以下ネタバレあり感想(あくまでも一個人の感想です)
まず肝である趣旨の捉えかたがもう違うのでは?
監督さん始めスタッフの皆さんはこの作品を「アクションもの」だと捉えているのかほぼアクションシーンばかりだったが、そこからもうすでに間違っているというかズレているというか。続編を視野に入れているらしく初回のこの映画は主要登場人物の顔見せとアクションで終わった。
ガッカリだった。
アクションがメインじゃない。アクションシーンは肝あってこその副産物だ。
制作陣が原作を読み込めていないからか、主人公俳優はアクションの特訓を頑張ったそうだがそれはそれ。まず杉元という人物をもっとちゃんと理解するための時間を確保してほしかった。キングダムの主人公とどう演じ分けているというのか。衣裳が変わっただけ?
杉元のオファーを受けるということは相当な覚悟が必要だと思うのだ。
途中主人公の回想シーンで戦争に行く前の主人公が出てくるシーンがある。戦争に行く前と行った後での演じ分けが全然できていない。これが一番ガッカリだった。戦争という、人を殺しても逮捕されない、むしろ殺せば殺すほど称賛されるという狂った世界線に足を踏み入れてしまった男の苦悩が「汚い仕事は俺がやる」とアシリパさんに言うに至った所以だろう。人を殺すということは倫理的だけでなくヒトを変えてしまう、それを抱え倫理や理性と日々葛藤しながら、迷いながら、戦争の味を忘れられない狂った人々と戦っていくのが杉元だろう。だからこそアシリパさんとのほっこり食事シーンが光るし読者も食事シーンを見るたびアイヌ文化へのリスペクトもさることながら「普通の」生活を杉元に与えてくれるアシリパさんに感謝する。杉元がずいぶん年下のアシリパさんを絶対に「さん」付けで呼ぶことはそういった尊敬の表れだろう。ゴールデンカムイはアクションシーンよりこういった丁寧に描かれた主人公の心情、アイヌ文化、カムイを奉り、私利私欲で自然から必要以上にいただかない慎ましい暮らしぶりが土台にあっての刺青人皮の謎、金塊はどこに? というギャップあるストーリー展開が魅力なのだと私は思っていた。
誇り高いレタラが軽く扱われすぎだったのもガッカリだ。あれなら出してほしくなかった。

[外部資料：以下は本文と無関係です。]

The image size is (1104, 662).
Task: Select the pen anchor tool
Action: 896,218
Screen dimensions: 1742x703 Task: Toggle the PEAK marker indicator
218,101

今作品はこれから主要となるであろう登場人物を数秒程度ずつ映して、大御所の館さんとあとは主人公のアクションばかりで、いくら「原作と映画は別物」だとしても、こんな形でなら無理に実写になんてしないでほしかった。原作へのリスペクトが全然感じられない作品だった。どうして高評価なのか私には全くわからない。原作の上澄みをすくって寄せ集めているので(だから説明不足で「?」となるシーンも多々あるにせよ深く考えなければ)原作を知らないお客さんは楽しめるのかもと思う。